In continuing our previous efforts in preparation of the heterogeneous peptide coupling reagents, a nanoscale catalytic system has been designed and successfully applied in rapid formation of the amide/peptide bond between the amino acids in the solution phase. In this regard, a simple core/shell structure of Fe3O4/SiO2 nanoparticles has been constructed and functionalized with 2,2′-diselenobis(benzoic acid) (DSBA), as the main catalytic site for amide/peptide bonding. The DSBA structure has been synthesized through organic synthesis techniques, and then identified by NMR and MS spectroscopic methods. After full characterization of the catalyst’s structure, its capability in assisting the amide bond formation was investigated in the solution-phase dipeptide constructions, wherein ca. 89% reaction yield was obtained at optimal conditions (180 min, room temperature). The protected amino acids including Fmoc-Ala-OH, Fmoc-Phe-OH, Fmoc-Arg(pbf)-OH, and glycine methyl ester were purchased and experimented to screen the catalytic process. In this account, a plausible mechanism has been suggested for the catalytic process in which sensitive role of the diselenide bond was highlighted, based on the supportive resources.
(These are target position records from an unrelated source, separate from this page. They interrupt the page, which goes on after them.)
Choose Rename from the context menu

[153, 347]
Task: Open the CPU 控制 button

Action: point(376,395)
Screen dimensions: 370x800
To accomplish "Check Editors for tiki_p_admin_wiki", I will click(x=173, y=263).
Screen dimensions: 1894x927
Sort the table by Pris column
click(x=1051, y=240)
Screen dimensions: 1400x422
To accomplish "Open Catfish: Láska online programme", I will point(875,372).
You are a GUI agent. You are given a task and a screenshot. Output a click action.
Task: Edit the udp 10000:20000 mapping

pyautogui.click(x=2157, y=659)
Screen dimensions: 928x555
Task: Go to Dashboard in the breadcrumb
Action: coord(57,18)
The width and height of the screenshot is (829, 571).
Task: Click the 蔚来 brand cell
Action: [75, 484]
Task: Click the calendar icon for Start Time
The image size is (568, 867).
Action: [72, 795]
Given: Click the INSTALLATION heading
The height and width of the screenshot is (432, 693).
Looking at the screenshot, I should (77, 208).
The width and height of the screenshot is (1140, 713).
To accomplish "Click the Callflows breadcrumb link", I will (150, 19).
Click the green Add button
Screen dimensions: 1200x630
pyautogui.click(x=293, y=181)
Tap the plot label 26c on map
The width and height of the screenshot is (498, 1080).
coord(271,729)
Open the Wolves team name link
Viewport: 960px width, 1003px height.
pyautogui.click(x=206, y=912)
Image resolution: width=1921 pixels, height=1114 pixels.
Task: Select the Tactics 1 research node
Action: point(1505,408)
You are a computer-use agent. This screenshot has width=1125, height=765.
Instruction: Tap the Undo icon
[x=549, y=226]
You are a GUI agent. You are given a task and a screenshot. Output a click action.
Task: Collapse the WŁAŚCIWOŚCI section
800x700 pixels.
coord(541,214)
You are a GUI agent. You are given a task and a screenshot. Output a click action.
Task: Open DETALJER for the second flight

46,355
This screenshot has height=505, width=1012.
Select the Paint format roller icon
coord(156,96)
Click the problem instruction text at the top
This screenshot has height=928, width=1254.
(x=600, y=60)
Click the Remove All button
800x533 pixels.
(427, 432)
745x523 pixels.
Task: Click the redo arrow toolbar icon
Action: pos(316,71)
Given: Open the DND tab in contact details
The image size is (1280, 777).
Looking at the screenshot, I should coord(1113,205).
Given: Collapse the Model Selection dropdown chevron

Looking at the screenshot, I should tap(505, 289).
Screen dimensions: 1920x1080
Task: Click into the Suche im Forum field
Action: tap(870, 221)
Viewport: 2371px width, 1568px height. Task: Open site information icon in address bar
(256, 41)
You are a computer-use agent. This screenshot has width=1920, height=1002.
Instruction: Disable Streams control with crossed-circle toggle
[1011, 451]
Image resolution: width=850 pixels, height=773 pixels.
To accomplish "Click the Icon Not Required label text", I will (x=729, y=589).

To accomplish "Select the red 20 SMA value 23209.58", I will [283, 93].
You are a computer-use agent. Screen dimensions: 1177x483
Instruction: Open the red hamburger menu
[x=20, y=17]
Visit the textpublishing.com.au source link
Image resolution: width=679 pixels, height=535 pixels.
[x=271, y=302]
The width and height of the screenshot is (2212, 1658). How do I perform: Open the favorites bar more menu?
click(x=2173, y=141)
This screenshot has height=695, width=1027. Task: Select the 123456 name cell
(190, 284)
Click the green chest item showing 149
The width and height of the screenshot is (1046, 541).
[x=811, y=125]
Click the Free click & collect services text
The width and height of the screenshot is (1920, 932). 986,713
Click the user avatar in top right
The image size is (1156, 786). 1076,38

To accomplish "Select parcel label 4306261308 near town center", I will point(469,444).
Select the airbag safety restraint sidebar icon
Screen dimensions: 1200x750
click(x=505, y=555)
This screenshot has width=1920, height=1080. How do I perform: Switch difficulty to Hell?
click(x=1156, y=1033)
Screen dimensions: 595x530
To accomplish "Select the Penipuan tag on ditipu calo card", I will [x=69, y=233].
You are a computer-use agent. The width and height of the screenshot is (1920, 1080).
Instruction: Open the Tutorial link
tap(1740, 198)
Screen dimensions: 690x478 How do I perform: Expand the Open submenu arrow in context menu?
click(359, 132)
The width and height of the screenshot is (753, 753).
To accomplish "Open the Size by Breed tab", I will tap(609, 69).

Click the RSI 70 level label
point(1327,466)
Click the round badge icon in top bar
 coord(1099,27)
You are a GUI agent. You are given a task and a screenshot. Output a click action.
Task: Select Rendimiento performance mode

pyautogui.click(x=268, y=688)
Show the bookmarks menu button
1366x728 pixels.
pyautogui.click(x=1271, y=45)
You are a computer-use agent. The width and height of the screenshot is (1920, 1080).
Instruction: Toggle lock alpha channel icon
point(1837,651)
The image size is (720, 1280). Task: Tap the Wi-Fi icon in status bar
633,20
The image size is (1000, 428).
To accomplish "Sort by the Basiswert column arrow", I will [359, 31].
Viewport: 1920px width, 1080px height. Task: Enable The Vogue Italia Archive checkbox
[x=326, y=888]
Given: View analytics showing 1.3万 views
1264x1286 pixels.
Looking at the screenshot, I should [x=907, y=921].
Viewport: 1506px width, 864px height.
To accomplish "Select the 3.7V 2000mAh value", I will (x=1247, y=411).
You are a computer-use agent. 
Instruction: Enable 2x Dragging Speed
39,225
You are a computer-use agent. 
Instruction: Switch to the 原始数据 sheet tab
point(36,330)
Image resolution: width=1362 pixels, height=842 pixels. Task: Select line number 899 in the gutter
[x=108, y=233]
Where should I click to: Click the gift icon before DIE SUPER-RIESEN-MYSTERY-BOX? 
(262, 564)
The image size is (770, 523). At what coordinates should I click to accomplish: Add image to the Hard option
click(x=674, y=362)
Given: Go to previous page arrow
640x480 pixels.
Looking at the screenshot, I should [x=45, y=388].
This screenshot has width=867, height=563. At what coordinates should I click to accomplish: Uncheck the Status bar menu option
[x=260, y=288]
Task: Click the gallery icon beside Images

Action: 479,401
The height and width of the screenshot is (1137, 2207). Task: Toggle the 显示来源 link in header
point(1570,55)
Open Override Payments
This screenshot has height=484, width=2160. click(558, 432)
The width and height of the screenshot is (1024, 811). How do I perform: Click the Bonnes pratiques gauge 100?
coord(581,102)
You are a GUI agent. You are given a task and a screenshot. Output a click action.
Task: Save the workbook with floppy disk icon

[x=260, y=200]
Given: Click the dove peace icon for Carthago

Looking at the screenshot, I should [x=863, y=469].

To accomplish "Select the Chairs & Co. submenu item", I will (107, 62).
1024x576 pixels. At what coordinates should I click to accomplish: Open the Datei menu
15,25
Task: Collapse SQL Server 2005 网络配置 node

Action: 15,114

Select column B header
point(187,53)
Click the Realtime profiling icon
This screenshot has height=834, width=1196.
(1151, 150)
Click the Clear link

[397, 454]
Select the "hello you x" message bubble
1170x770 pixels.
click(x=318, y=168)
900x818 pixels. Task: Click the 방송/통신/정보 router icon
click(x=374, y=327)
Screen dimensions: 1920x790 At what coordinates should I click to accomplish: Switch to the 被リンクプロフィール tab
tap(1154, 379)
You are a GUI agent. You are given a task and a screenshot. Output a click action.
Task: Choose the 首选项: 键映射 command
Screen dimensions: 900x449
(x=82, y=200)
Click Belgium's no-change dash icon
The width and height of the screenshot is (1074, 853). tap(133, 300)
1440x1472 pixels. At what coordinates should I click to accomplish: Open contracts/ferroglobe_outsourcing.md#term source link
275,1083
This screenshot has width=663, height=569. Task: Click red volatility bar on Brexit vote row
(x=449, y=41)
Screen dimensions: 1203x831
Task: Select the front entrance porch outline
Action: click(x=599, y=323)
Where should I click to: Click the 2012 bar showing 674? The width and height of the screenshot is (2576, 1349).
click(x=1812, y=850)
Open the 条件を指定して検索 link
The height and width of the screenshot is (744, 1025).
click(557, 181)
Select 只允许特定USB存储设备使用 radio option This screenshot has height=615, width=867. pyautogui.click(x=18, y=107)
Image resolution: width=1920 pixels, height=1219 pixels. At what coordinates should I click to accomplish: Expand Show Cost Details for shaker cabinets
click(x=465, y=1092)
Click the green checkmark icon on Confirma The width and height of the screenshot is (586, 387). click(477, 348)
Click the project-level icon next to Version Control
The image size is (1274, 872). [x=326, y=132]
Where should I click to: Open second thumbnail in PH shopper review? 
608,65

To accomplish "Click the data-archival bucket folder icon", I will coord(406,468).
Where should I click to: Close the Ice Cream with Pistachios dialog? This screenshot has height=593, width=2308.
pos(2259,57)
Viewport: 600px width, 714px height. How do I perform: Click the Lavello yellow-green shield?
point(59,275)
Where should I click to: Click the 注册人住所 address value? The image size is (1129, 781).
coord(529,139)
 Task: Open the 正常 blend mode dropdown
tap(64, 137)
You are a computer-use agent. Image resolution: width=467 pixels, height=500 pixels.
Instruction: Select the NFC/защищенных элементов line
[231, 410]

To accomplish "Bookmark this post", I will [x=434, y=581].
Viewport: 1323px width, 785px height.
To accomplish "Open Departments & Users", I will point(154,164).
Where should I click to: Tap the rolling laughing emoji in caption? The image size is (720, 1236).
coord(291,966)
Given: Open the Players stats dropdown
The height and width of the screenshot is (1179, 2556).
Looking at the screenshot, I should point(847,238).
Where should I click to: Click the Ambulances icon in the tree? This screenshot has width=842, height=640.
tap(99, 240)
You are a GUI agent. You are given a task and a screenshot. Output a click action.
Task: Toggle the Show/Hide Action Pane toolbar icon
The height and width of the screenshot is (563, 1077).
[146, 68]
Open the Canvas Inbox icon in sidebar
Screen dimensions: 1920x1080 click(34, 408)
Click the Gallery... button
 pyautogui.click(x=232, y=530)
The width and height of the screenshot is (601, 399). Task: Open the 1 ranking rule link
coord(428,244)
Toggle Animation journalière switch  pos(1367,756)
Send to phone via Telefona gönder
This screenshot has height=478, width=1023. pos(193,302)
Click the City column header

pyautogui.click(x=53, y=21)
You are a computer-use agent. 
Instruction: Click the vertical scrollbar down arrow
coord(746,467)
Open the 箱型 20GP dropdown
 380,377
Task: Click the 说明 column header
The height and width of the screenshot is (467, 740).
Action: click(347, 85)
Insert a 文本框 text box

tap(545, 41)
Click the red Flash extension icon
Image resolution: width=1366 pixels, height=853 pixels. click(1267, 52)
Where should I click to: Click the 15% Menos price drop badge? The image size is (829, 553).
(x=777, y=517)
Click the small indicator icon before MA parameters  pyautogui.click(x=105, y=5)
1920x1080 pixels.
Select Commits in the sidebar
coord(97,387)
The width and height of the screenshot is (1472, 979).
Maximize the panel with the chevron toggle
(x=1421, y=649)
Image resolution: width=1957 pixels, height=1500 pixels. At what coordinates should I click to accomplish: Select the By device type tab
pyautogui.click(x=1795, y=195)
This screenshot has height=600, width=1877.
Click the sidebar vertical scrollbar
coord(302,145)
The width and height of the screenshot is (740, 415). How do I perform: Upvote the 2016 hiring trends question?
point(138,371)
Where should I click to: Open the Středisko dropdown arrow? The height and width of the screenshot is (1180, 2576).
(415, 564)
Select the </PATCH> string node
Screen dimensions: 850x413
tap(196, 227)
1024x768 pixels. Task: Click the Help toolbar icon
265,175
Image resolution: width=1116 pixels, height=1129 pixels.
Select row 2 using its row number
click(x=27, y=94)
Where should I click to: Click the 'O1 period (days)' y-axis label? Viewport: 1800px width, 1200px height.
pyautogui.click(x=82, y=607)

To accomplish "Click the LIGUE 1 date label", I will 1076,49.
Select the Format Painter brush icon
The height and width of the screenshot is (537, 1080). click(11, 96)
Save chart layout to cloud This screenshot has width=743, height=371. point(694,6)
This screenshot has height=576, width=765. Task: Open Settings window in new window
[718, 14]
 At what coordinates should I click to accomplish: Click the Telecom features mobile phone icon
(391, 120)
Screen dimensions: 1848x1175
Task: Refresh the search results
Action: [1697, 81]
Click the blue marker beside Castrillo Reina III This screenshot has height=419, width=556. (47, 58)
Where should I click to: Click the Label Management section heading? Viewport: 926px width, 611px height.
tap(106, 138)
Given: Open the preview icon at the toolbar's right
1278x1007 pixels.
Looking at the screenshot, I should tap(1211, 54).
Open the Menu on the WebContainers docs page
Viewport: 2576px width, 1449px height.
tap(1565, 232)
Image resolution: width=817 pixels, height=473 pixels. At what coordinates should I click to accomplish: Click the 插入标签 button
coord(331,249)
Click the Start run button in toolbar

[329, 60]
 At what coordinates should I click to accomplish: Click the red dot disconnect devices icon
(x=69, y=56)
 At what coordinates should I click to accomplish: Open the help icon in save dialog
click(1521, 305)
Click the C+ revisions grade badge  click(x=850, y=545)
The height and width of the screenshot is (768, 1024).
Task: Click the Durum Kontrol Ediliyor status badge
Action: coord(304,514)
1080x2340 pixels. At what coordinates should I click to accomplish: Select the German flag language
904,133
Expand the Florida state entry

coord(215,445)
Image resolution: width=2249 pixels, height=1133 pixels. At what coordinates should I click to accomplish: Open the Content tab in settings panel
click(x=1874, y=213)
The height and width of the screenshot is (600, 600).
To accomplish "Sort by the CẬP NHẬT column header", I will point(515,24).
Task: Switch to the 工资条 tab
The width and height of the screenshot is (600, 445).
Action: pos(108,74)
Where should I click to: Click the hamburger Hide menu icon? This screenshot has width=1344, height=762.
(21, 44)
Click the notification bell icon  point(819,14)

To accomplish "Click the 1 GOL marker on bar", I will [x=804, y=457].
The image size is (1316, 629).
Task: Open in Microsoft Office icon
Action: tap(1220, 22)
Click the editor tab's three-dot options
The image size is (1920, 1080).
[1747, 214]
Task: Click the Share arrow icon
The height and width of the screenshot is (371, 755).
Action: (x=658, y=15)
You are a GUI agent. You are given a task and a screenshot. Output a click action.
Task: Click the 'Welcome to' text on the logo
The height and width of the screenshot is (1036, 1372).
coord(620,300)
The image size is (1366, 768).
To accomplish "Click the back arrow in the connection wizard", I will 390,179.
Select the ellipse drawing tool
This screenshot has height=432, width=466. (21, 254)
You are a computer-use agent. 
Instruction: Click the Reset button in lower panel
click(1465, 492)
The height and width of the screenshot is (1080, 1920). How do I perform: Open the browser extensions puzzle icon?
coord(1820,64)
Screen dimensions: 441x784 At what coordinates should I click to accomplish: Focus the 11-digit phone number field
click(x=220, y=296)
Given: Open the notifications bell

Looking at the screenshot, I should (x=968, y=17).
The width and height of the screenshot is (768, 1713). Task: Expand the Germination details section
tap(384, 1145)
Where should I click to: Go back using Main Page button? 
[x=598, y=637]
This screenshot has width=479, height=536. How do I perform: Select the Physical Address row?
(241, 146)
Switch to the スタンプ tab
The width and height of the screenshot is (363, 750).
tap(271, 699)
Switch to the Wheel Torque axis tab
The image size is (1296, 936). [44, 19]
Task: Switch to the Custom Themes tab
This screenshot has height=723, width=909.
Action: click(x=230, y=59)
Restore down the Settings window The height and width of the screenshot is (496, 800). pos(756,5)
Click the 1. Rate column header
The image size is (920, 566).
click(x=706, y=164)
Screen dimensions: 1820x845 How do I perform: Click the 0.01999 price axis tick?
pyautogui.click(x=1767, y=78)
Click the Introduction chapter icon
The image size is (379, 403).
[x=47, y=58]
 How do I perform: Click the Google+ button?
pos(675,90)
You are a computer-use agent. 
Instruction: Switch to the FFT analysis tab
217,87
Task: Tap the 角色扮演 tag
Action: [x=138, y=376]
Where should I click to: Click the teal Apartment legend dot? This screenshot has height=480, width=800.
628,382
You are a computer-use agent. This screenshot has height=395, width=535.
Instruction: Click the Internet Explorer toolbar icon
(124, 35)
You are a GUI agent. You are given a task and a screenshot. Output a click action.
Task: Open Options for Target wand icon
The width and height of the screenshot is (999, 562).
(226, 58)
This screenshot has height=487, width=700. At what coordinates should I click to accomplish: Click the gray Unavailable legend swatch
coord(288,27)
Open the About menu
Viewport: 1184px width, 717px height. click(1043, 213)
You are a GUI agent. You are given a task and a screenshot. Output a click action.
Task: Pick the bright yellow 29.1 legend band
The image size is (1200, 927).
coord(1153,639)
Concisely, a red/ox process is driven by triethyl phosphine through which the diselenide bond in the structure of DSBA is opened, and the carboxylate group of the amino acid is activated. The structure of DSBA is then recovered through oxidation by the air. Due to showing a substantial paramagnetic behavior, the Fe3O4/SiO2-DSBA particles were conveniently collected, revived, and reused in three successive catalytic runs with only 7% reduction in the total performance. Overall, due to all mentioned brilliant points for the presented nanocatalyst, large-scale fabrication and utilization is the industrial applications is recommended. As a point that may be focused in future practices, the preparation method of the proposed catalyst can be modified, since the active diselenide bond may be affected to some extent within the covalent attachment onto the particles surfaces. Hence, it can be a challenging suggestion for the next efforts in the same field of research.